This changes the order of operations in the code.

And because it's all on the one CPU, this is effectively a CPU bound
operation and the cachelines stay hot in the CPU and there's no lock
contention to invalidate them. The code runs as fast as it is
possible to run as a result.

Combine those things and the result is that we do less work and the
CPU executes it faster. Not to mention that only running on one CPU
core allows modern CPUs to maximise the clock frequency on that one
core, making the affinity constrained workload look even faster than
one that is spread across multiple cores. (Reliable performance
benchmarking is hard!)

> If underlying device/layers provide some sort of differentiated I/O
> service enabling ultra-low-latency completion for certain IOs (flagged
> as urgent), and one chooses log IO to take that low-latency path  -
> won't we see same problem as shown by fake-completion?

Maybe, maybe not. It really depends on what is happening system
wide, not what is happening to any single thread or IO....

IOWs, I wouldn't be trying to extrapolate how a filesystem
will react to a specific type of storage from a single threaded,
synchronous write workload. All you'll succeed in doing is
micro-optimising behaviour for single threaded, synchronous
writes on that specific storage device.

Perhaps it would be better for you to describe what you are trying
to acheive first so we can point you in the right direction rather
than playing "20 Questions" and still not understanding of why the
filesystem isn't doing what you expect it to be doing....

Cheers,

Dave.
-- 
Dave Chinner
david@xxxxxxxxxxxxx

______

**Assigned task:**
According to the mailing list reply, what does running on only one CPU core allow modern CPUs to do?

Collection entries

______

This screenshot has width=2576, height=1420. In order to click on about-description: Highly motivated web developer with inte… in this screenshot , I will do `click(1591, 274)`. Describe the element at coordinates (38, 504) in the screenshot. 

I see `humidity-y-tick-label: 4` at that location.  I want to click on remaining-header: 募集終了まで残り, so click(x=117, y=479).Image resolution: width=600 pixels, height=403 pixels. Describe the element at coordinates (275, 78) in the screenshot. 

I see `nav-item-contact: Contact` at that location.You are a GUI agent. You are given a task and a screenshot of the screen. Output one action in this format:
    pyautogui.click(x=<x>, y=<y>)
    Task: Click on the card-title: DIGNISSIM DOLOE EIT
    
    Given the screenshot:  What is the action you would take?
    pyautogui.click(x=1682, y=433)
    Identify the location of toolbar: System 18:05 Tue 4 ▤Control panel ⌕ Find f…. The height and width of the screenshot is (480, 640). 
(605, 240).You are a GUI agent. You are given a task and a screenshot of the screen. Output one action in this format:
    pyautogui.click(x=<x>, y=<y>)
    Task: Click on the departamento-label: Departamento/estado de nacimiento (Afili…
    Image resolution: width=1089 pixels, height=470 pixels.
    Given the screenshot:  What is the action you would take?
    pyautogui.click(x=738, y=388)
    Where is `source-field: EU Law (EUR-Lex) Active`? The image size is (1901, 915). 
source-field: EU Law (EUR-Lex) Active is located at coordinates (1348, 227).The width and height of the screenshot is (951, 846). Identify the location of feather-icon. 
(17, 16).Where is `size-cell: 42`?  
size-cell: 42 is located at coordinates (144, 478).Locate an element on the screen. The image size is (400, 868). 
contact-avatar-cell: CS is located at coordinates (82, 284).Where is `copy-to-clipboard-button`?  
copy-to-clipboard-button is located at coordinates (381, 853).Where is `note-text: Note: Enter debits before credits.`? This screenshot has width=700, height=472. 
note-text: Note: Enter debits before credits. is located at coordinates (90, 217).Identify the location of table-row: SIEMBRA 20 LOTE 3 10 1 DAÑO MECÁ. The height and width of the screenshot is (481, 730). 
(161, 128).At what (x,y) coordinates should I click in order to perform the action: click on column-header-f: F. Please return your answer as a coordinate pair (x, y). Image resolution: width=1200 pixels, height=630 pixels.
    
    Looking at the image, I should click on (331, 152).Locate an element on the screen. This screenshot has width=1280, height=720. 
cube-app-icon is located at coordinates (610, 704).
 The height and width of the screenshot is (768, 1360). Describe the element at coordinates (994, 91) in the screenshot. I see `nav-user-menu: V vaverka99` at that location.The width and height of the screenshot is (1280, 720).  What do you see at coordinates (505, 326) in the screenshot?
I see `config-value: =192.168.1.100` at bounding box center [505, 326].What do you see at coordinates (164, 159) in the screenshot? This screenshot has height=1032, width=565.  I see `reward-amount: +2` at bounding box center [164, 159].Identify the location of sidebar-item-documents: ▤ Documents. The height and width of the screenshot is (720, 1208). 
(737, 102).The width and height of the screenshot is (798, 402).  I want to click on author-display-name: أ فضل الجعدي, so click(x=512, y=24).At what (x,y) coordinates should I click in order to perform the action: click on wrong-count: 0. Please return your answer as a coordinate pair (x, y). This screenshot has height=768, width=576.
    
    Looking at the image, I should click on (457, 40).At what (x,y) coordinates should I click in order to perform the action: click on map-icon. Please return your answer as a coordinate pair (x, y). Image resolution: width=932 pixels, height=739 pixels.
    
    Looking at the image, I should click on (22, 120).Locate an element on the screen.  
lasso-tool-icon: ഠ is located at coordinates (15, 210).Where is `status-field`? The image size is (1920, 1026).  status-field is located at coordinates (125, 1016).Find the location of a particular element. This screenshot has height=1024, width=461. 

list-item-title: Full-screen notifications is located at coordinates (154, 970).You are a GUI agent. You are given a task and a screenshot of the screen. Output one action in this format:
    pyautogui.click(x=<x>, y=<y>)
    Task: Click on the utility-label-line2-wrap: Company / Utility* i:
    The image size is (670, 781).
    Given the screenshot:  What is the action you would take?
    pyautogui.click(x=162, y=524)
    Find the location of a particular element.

______

**Task solution:**
It allows them to maximize the clock frequency on that one core.